■ Extracted entries ■
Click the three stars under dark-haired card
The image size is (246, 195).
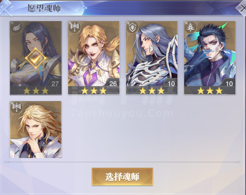tap(210, 91)
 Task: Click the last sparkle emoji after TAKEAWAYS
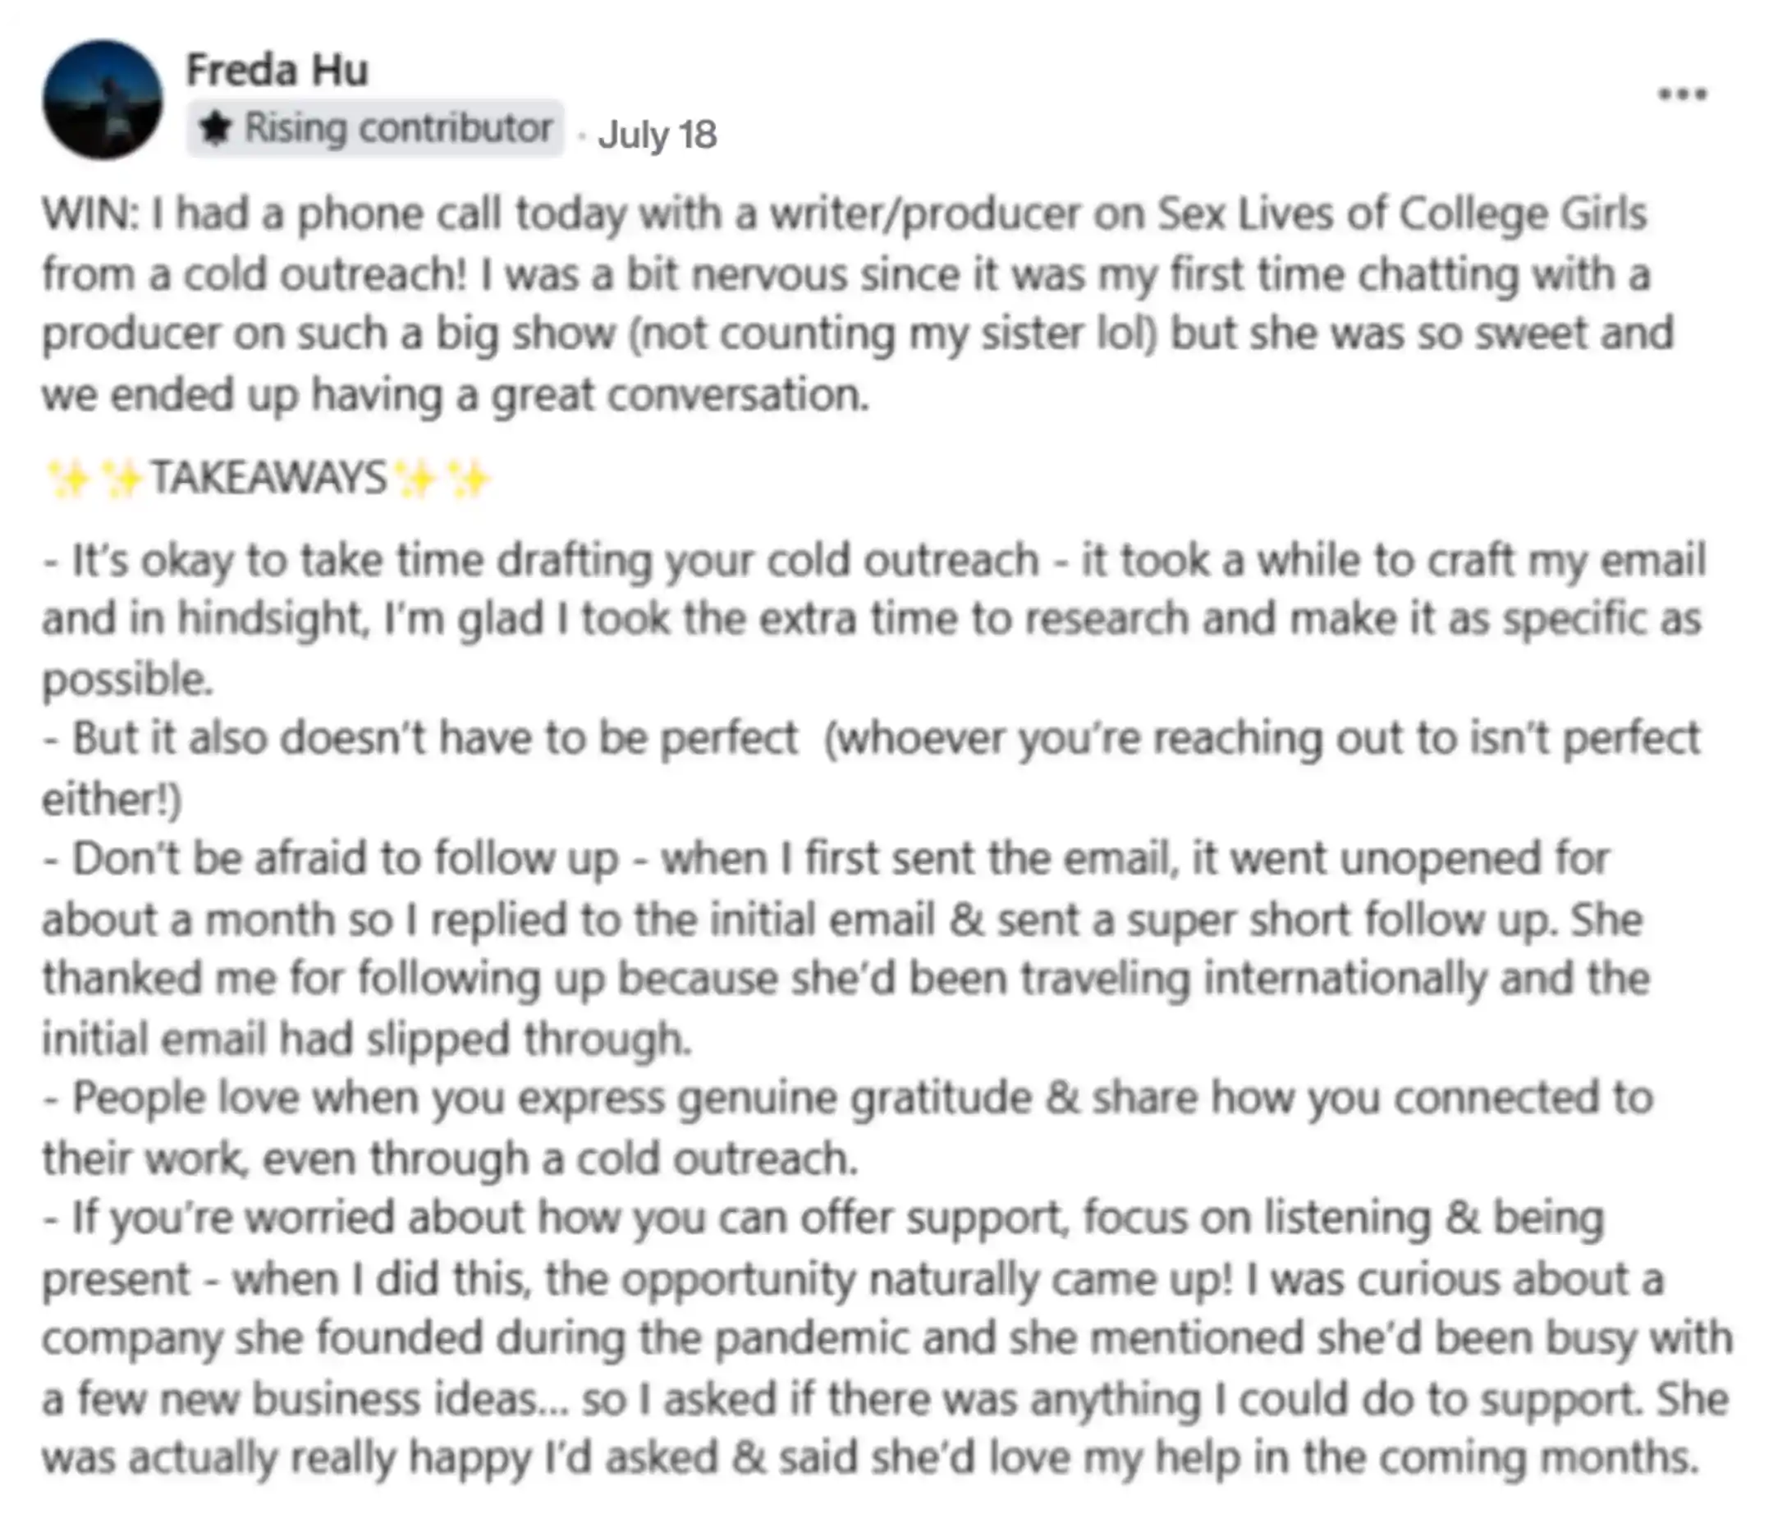click(x=469, y=479)
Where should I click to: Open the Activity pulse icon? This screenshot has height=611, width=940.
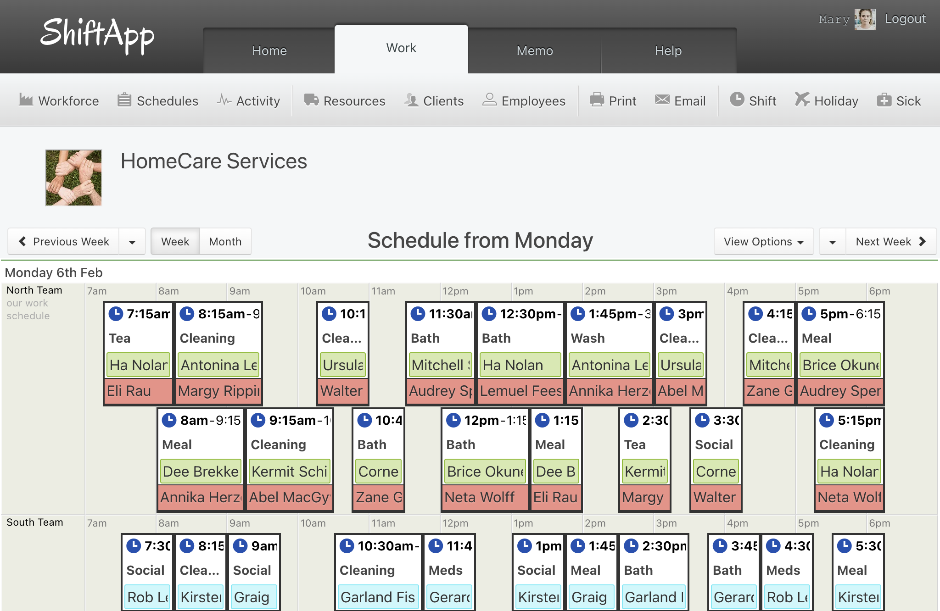pyautogui.click(x=224, y=100)
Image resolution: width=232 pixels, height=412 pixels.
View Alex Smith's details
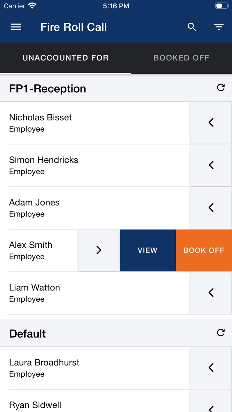coord(148,250)

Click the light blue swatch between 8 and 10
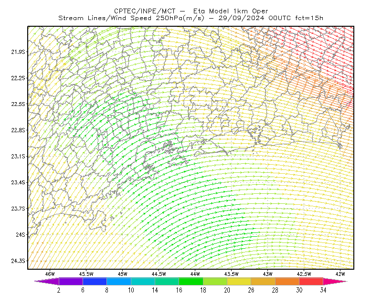point(119,281)
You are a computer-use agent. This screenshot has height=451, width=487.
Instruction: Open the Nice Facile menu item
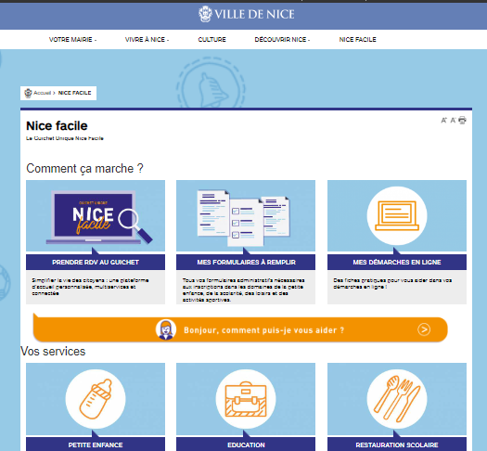pos(357,40)
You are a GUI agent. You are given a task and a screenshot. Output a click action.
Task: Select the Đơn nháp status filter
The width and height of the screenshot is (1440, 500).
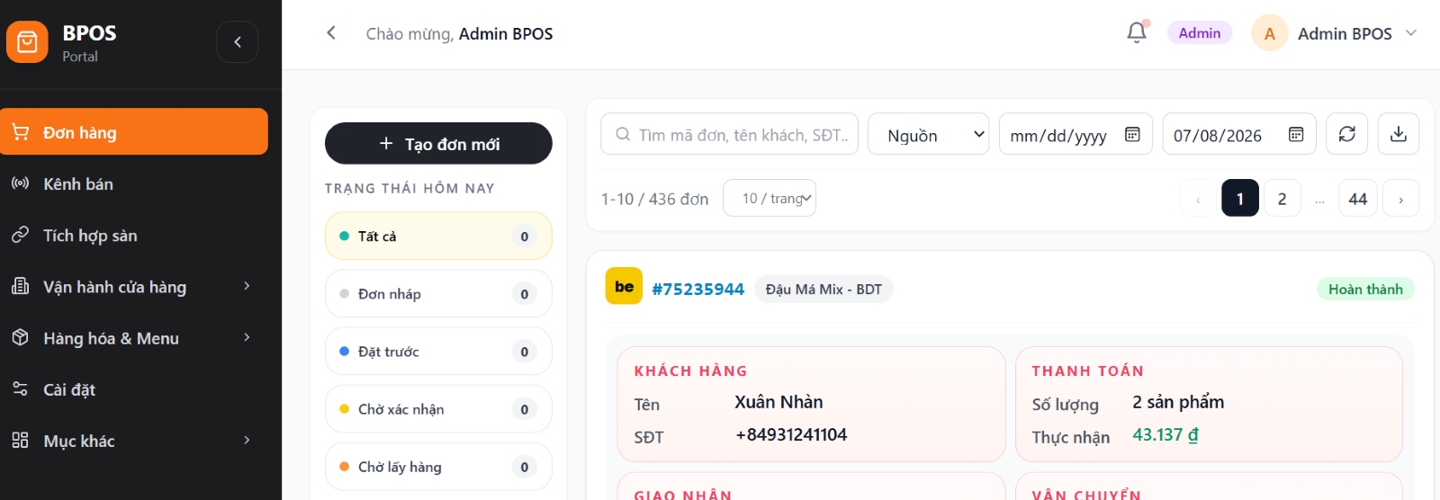[x=438, y=293]
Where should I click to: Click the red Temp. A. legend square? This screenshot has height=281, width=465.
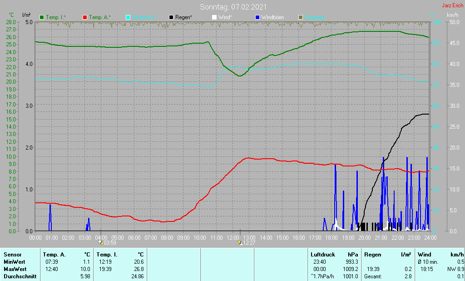pos(85,17)
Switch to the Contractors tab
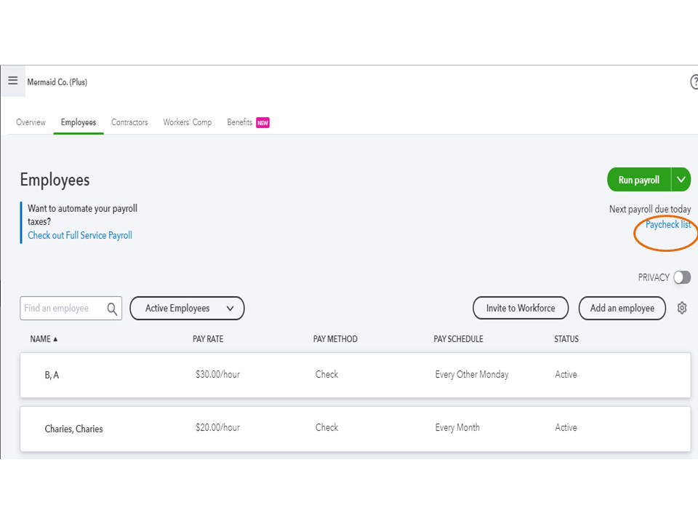The width and height of the screenshot is (698, 524). tap(129, 122)
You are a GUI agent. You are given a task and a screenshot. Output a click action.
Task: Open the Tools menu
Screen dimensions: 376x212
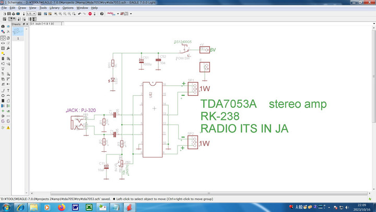click(x=43, y=8)
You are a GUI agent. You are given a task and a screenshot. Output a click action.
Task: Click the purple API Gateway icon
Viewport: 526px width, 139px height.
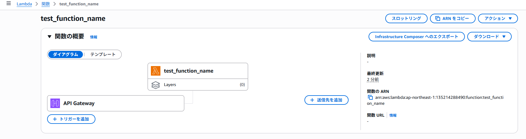point(55,103)
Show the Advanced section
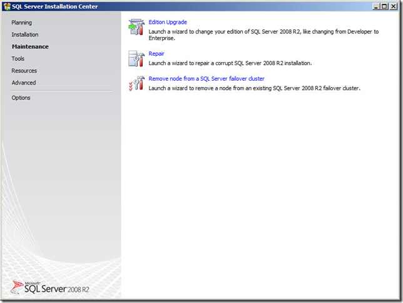The width and height of the screenshot is (403, 303). (24, 83)
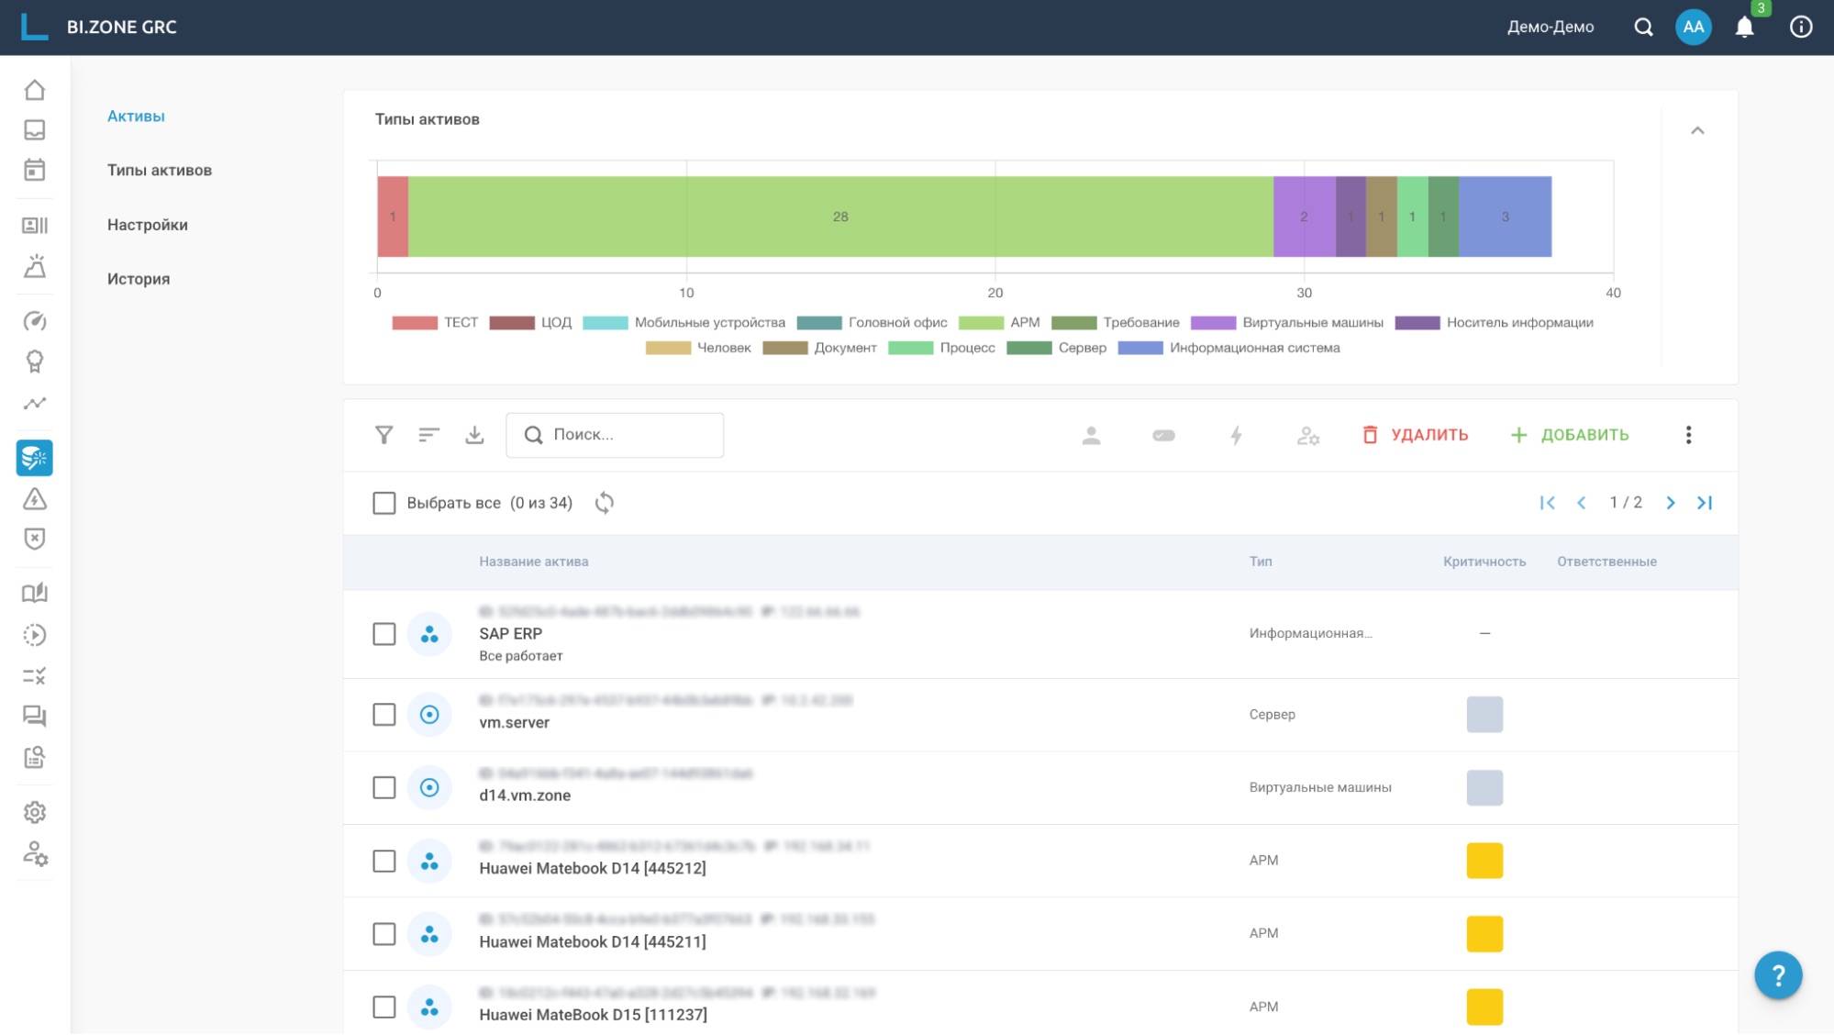1834x1035 pixels.
Task: Click the filter funnel icon
Action: pyautogui.click(x=383, y=435)
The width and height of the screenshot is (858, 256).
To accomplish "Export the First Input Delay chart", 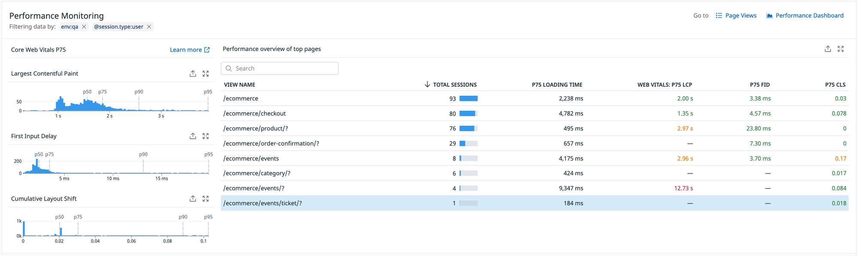I will coord(193,136).
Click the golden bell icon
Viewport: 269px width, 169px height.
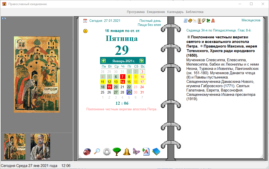127,152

■ What you have to do ■
Copy out the entries word for word, starting at their first line and stopping after the line that contains "Action: pyautogui.click(x=383, y=435)". Leave the pictures out of your answer.

■ Task solution ■
Click the three stars under dark-haired card
The image size is (246, 195).
tap(210, 91)
 Task: Click the last sparkle emoji after TAKEAWAYS
click(x=469, y=479)
Where should I click to: Open the Activity pulse icon? This screenshot has height=611, width=940.
pyautogui.click(x=224, y=100)
Image resolution: width=232 pixels, height=412 pixels.
View Alex Smith's details
coord(148,250)

Click the light blue swatch between 8 and 10
point(119,281)
You are a computer-use agent. This screenshot has height=451, width=487.
Instruction: Open the Nice Facile menu item
pos(357,40)
You are a GUI agent. You are given a task and a screenshot. Output a click action.
Task: Select the Đơn nháp status filter
The width and height of the screenshot is (1440, 500).
[x=438, y=293]
Where should I click to: Click the red Temp. A. legend square? This screenshot has height=281, width=465.
pos(85,17)
Switch to the Contractors tab
The width and height of the screenshot is (698, 524). tap(129, 122)
You are a GUI agent. You are given a task and a screenshot. Output a click action.
Task: Open the Tools menu
Screen dimensions: 376x212
click(x=43, y=8)
You are a GUI agent. You are given a task and a screenshot. Output a click action.
Task: Click the purple API Gateway icon
Viewport: 526px width, 139px height.
point(55,103)
Show the Advanced section
The width and height of the screenshot is (403, 303). (24, 83)
1834x1035 pixels.
Task: Click the filter funnel icon
Action: pyautogui.click(x=383, y=435)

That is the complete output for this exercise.